On Thursday September 13th, 2018, customers using the iPaper platform was experiencing load issues with their flipbooks. Some flipbooks would work without any issues but from time to time they would receive an error instead of a flipbook. The issue didn't have heavy impact on pop-ups, but it did directly have an impact on our flipbook viewer, administration and API. During the incident endusers and administrators will have experienced outtages with a duration from 1-5 minutes.
We apologize to our customers who were impacted by the issues during this incident. We have already changed internal processes to minimize potential incidents, while we reassess our current workflow for development and releases.
Our automated monitoring notified us of an issue at 08:26 (CEST) on August 13th, 2018. The initial symptoms was flipbooks not loading as expected, and very slow response from our administration system and API. As some flipbooks was served from our servers it was investigated as a load issue. As it wasn't all requests to our system that returned error codes, and it was affecting both our flipbook viewer, administration and API it was clear that it was a widespread issue.
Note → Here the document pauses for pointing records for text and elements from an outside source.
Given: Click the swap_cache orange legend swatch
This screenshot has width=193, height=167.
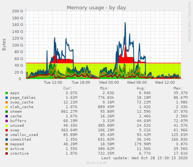Looking at the screenshot, I should [x=7, y=102].
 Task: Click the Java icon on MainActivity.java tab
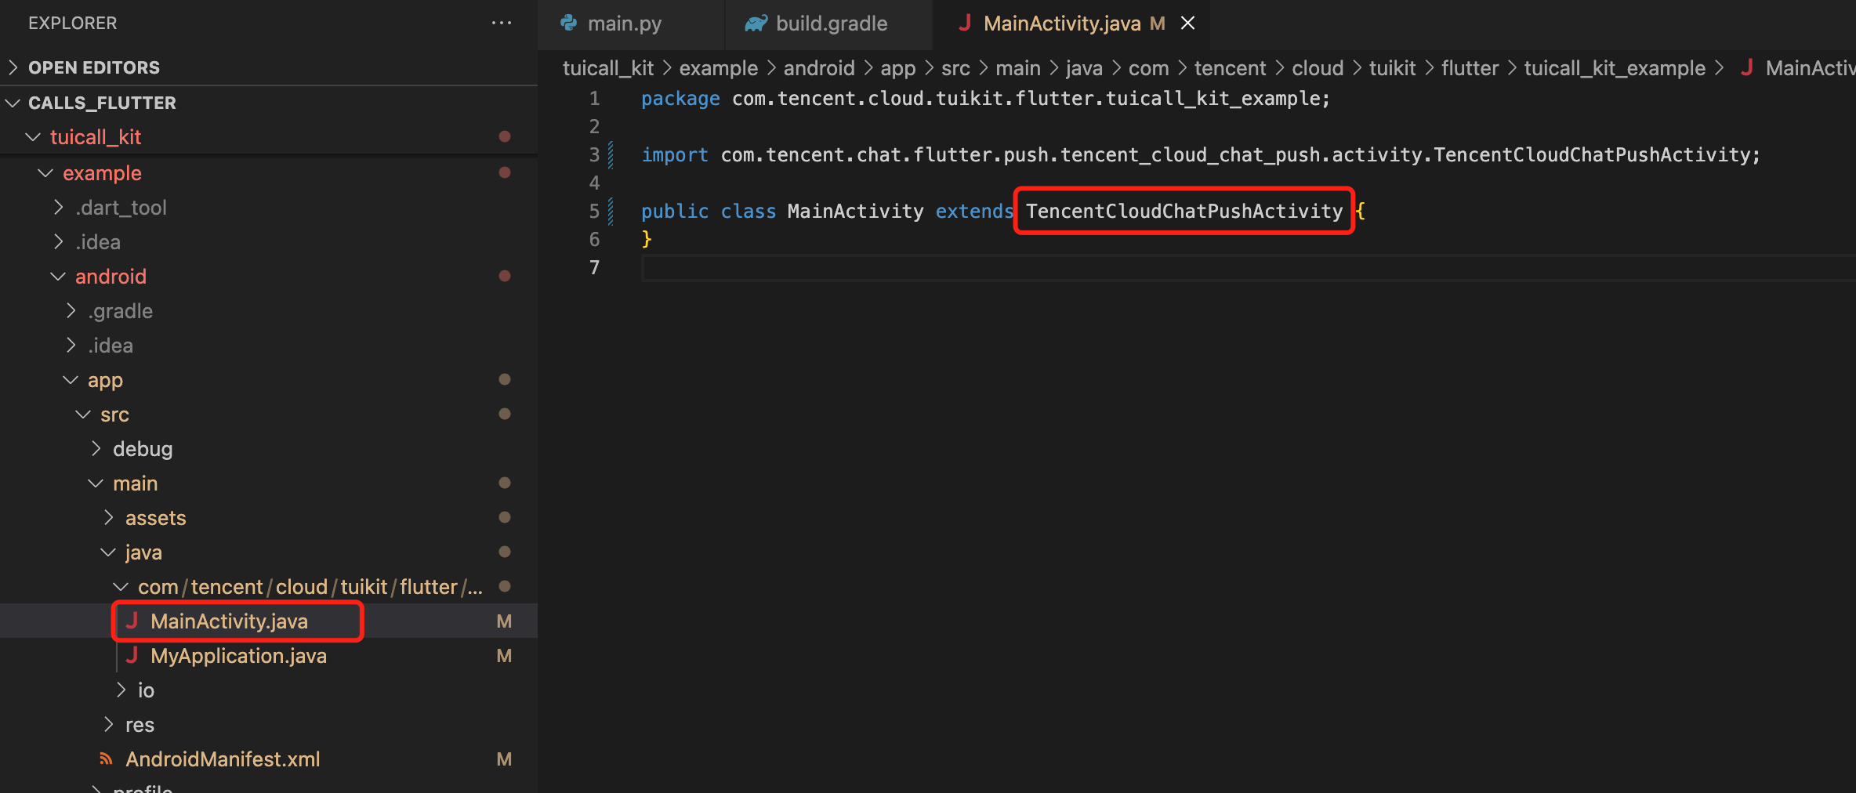tap(965, 24)
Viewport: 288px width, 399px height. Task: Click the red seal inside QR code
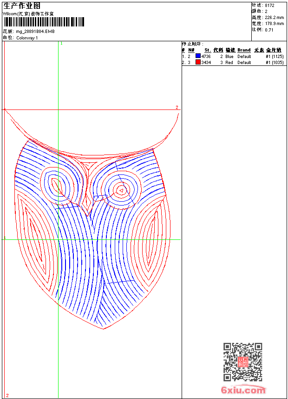[x=242, y=362]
First expected source of the issue was a high load on our database server, unfortunately initial look at the metrics didn't show any higher load than usual. Going through the internal metrics in the database we spotted two queries that wasn't performing as expected. To fix those queries a hotfix was applied and deployed at 10:44, which removed the initial percieved high load on the database.
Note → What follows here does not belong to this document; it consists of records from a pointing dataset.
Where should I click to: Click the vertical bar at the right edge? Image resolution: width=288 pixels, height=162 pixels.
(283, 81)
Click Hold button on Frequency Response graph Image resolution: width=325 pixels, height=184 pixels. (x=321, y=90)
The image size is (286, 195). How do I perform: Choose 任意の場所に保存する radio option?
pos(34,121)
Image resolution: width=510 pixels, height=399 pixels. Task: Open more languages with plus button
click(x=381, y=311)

After a period with stable reponses and no errors showing up in our logs, the system was stable for a period. Around 11:50 we received a second round of outages, which lead further investigations into a new caching functionality that was added as part of the upgrade that day.
The caching functionality hadn't shown any deviating signs from the rest of the system at that point. After further investigation it appeared that the new caching functionality that should prevent high load on our system, itself was implying a sporadic high load on the system. In the process of fetching the data that should be cached, the query was fetching data in a wider scope than was needed. That lead to a substantial high load when some queries were performed, which ended up in a timeout. When a certain number of timeouts was hit our applicationservers halted the website as a safety measure of not impacting the whole system. When the website was started again it would run for 20 to 40 minutes before showing direct signs of degraded performance again.
At 13:29 a fix for the wide scope of the query was deployed, and the system was reported stable at 13:41 again.
At 15:20 the incident was closed as no further signs of issues surfaced.
Our monitoring proved that it's working effectively as we received alerts within short notice of first requests not being served from the servers. Though the engineering team became aware of the issue we want to improve our dashboard metrics even further as we didn't have direct monitoring of the websites running state. That would have made it clear that a manual restart of the websites could have lowered the amount of requests being dropped while there was being worked on a hotfix for the issues that was surfaced. Besides the running state of the actual website we will reevaluate the metrics we currently have available to see if we can improve our response time even more.
As the root cause of the issue was a too wide scope of the data lookup, we will be adding further steps in our QA process to make sure that we test with a high enough amount of data that will surface such a problem in the future. Besides that we will evaluate if loadtests could have surfaced the issue before hitting production.
Due to the timing of when the issue was hitting our system, we will move our update process to be outside of periods with a certain amount of visitors to the system. Until we have made sure our change management process is covering the potential impact and risk, we will keep at that schedule to ensure as little as possible impact.
Again we would like to apologize to our customers for the impact of this incident, and ensure you that we are putting effort into removing potential issues that could cause downtime like this again.